__READING PASSAGE__.
I'm looking for some insight into the workings of Silverlight - at this time I suspect I need to know more about how UI event dispatching and control repainting are done to work out a solution or compromise for the following problem:

I have a large number of elements (of which I am representing as controls) on screen. Numerically it's around 300, though the exact number is dependent on the size of the browser window.

Each element will eventually display information (TextBlocks, Images) and have some mouse interactions (ToolTips, mouse events for toggling and drag and drop). At first glance it might resemble a DataGrid, but unfortunately it's not (it's an infinitely scrollable non-rectangular surface). But at the moment each element is just a user control with nothing but a Rectangle inside it.

<UserControl x:Class="MyElement" xmlns="http://schemas.microsoft.com/winfx/2006/xaml/presentation" xmlns:x="http://schemas.microsoft.com/winfx/2006/xaml"  Width="49" Height="49">
    <Grid>
        <Rectangle x:Name="Border" Stroke="Black" Fill="White" />
    </Grid>
</UserControl>

 

for (int i = 0; i < elementsRequired; i++)
{
    var item = new MyElement();
    // Set Canvas.LeftProperty and Canvas.TopProperty to a unique position
    ElementsArea.Children.Add(item);                    
}


Creating 300 of these controls and dropping them onto a Canvas (or Grid) is slow - 4 seconds to complete. However since this operation is rarely done, I'm not as concerned about it as the next problem.

Once the controls are placed CPU is normal (0%), but attempting to use an unrelated ScrollBar (a ScrollBar primative with no events) shows a lot of lag - the scrolbar thumb struggles to keep up with the mouse. If I increase/decrease the number of elements, the scrollbar lag changes accordingly.


Under the assumption that the canvas element (which normally allows elements to overflow) is doing some clipping calculations I tried both defining a clipping rectangle for the canvas, moving the scrollbar entirely away the canvas (into a different layout tree), and changing from a canvas to a grid (with all 300 elements just sitting in the center overlapping). I also testing changing the elements Visiblity to Collasped, with no effect.

__RECORDS__.
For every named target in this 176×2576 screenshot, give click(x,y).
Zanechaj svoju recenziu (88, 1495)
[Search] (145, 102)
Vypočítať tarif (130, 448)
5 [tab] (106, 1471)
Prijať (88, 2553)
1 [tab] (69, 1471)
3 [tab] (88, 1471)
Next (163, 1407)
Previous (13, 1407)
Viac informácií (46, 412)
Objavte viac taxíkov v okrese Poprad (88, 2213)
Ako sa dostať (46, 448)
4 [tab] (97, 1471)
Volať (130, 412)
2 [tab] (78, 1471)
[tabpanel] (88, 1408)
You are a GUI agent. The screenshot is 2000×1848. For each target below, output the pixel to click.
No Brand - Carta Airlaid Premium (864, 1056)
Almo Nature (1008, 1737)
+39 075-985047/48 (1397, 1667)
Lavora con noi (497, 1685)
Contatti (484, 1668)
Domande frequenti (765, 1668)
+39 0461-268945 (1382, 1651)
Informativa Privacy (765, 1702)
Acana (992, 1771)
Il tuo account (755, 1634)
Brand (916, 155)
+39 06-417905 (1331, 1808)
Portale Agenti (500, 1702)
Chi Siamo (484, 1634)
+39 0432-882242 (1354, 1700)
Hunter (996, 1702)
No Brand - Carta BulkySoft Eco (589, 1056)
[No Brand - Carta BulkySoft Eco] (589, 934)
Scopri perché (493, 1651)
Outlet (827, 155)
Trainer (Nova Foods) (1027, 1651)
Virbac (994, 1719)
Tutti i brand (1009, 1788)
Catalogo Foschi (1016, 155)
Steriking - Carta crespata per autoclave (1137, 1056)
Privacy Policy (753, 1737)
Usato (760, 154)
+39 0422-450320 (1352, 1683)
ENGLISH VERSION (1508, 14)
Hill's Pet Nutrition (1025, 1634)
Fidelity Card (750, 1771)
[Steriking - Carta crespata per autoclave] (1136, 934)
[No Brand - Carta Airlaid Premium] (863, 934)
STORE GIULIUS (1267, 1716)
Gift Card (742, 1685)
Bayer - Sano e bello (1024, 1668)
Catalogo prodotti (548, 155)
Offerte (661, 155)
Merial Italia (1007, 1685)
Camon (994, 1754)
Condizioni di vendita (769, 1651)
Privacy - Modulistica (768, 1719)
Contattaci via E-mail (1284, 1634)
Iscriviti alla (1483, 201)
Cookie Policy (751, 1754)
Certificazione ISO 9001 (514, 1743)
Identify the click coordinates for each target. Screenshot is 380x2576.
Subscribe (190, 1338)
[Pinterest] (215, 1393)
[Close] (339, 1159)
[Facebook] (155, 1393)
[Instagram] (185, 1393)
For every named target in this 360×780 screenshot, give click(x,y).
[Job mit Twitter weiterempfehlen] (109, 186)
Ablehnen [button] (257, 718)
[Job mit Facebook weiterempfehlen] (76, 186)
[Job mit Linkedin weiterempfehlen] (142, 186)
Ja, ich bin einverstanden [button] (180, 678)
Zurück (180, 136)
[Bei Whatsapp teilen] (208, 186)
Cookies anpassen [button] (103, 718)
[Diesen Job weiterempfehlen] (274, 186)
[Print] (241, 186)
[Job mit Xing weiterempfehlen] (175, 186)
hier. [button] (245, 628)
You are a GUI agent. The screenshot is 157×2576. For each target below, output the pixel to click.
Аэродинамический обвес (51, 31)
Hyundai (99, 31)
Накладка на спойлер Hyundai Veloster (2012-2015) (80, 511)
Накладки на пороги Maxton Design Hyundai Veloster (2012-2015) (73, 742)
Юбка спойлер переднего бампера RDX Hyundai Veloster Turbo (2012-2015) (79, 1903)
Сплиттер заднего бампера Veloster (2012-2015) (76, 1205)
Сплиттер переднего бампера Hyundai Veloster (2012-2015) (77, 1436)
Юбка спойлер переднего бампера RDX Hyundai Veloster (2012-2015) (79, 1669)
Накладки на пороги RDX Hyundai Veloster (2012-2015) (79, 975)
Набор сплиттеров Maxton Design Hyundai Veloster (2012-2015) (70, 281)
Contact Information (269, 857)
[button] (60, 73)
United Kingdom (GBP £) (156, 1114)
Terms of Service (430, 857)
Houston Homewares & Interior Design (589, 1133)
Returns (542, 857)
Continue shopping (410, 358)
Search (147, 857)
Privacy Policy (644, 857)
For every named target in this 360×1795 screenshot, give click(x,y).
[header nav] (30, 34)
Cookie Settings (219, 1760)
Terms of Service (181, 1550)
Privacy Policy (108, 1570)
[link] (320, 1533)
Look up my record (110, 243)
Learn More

__WORK TASK 1__.
Answer these questions about the Silverlight performance post.
(a) About how many elements are on screen, and what does the exact number depend on?
(b) How long does it take to create 300 of the controls and drop them onto a Canvas?
(c) For now, what does each user control contain?
__WORK TASK 2__. Echo the Silverlight performance post between "I'm looking for" and "the browser window.", inclusive.
__WORK TASK 3__. Carry on the Silverlight performance post from its last sentence.

__EXPECTED ANSWER 1__.
(a) Around 300; the exact number depends on the size of the browser window.
(b) 4 seconds.
(c) Nothing but a Rectangle.

__EXPECTED ANSWER 2__.
I'm looking for some insight into the workings of Silverlight - at this time I suspect I need to know more about how UI event dispatching and control repainting are done to work out a solution or compromise for the following problem:

I have a large number of elements (of which I am representing as controls) on screen. Numerically it's around 300, though the exact number is dependent on the size of the browser window.

__EXPECTED ANSWER 3__.
I've also tried substituting the elements - creating just a rectangle or an image reduces the slowdown, but only to the degree I'd expect from there being fewer elements on the tree (MyElement being 3 controls, UserControl, Grid and Rectangle, instead of 1).

Under the assumption that some Find method was having to transverse all 300 of my elements before getting to the scrollbar, I tried to change the order of declaration in the XAML file, with no luck.

And finally I've tried setting IsHitTestVisible and IsEnabled to false on the elements and the entire Canvas, to no effect.


So far as I can tell I have a large but entirely reasonable number of static controls, that are not using any CPU normally, yet when I try interacting with an unrelated ScrollBar, they create some kind of traffic jam in the UI or rendering pipeline.

Any ideas where that is or how to solve it?

EDIT: Initial cause has been found, see below. (Added themes tag)

A: 

Through trial and error I've finally found the factor responsible.

I'm using the Theming system from the Silverlight Toolkit. As I create a lot of controls dynamically ("windows" and "dialogs"), the theme has ApplyMode="Auto", in which controls automatically have the theme styles applied.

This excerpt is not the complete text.